1.4 The solutions of a quadratic equation are given by \( x=\frac{-2 \pm \sqrt{2 p+5}}{7} \) State the value(s) of \( p \) for which this equation will have: \( \begin{array}{ll}\text { 1.4.1 } & \text { Two equal solutions } \\ \text { 1.4.2 } & \text { No real solutions }\end{array} \)

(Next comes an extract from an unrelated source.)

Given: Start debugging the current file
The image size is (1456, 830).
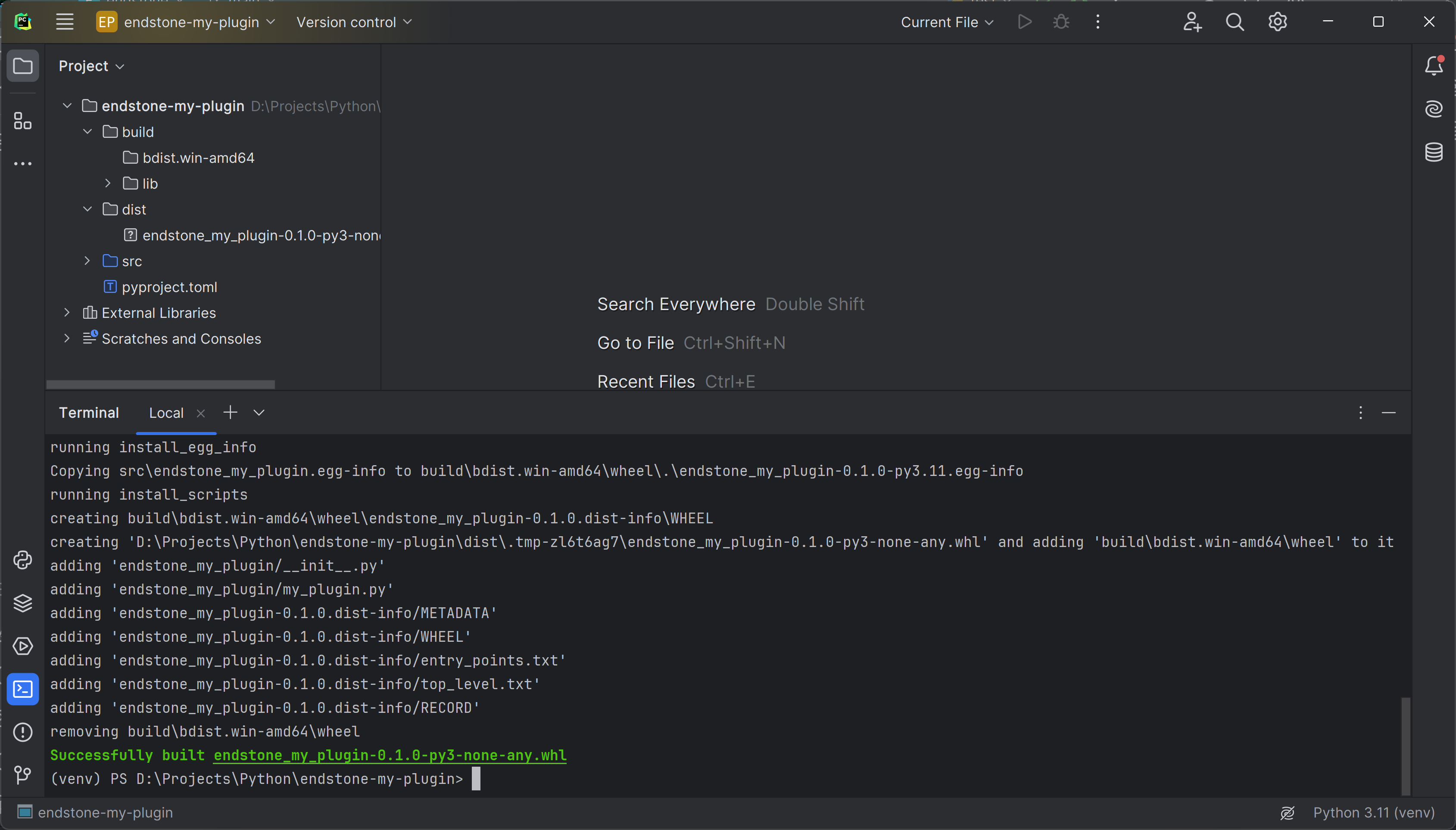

To determine the values of \( p \) for which the given quadratic equation has two equal solutions or no real solutions, let's analyze the equation: \[ x = \frac{-2 \pm \sqrt{2p + 5}}{7} \] ### Understanding the Quadratic Equation A general quadratic equation is given by: \[ ax^2 + bx + c = 0 \] The solutions (roots) of this equation are: \[ x = \frac{-b \pm \sqrt{b^2 - 4ac}}{2a} \] Comparing this with the given equation: \[ x = \frac{-2 \pm \sqrt{2p + 5}}{7} \] We can identify: - \( 2a = 7 \) ⇒ \( a = \frac{7}{2} \) - \( -b = -2 \) ⇒ \( b = 2 \) - The discriminant \( D = 2p + 5 \) corresponds to \( b^2 - 4ac \). ### 1.4.1 Two Equal Solutions Two equal (repeated) solutions occur when the discriminant is zero: \[ D = 2p + 5 = 0 \] Solving for \( p \): \[ 2p + 5 = 0 \\ 2p = -5 \\ p = -\frac{5}{2} \] **Thus, the equation has two equal solutions when \( p = -\frac{5}{2} \).** ### 1.4.2 No Real Solutions No real solutions occur when the discriminant is negative: \[ D = 2p + 5 < 0 \] Solving for \( p \): \[ 2p + 5 < 0 \\ 2p < -5 \\ p < -\frac{5}{2} \] **Thus, the equation has no real solutions when \( p < -\frac{5}{2} \).** ### Summary 1. **Two equal solutions:** \( p = -\frac{5}{2} \) 2. **No real solutions:** \( p < -\frac{5}{2} \) Answer: 1.4.1 Two equal solutions when p = –5⁄2; 1.4.2 No real solutions for all real numbers p with p < –5⁄2.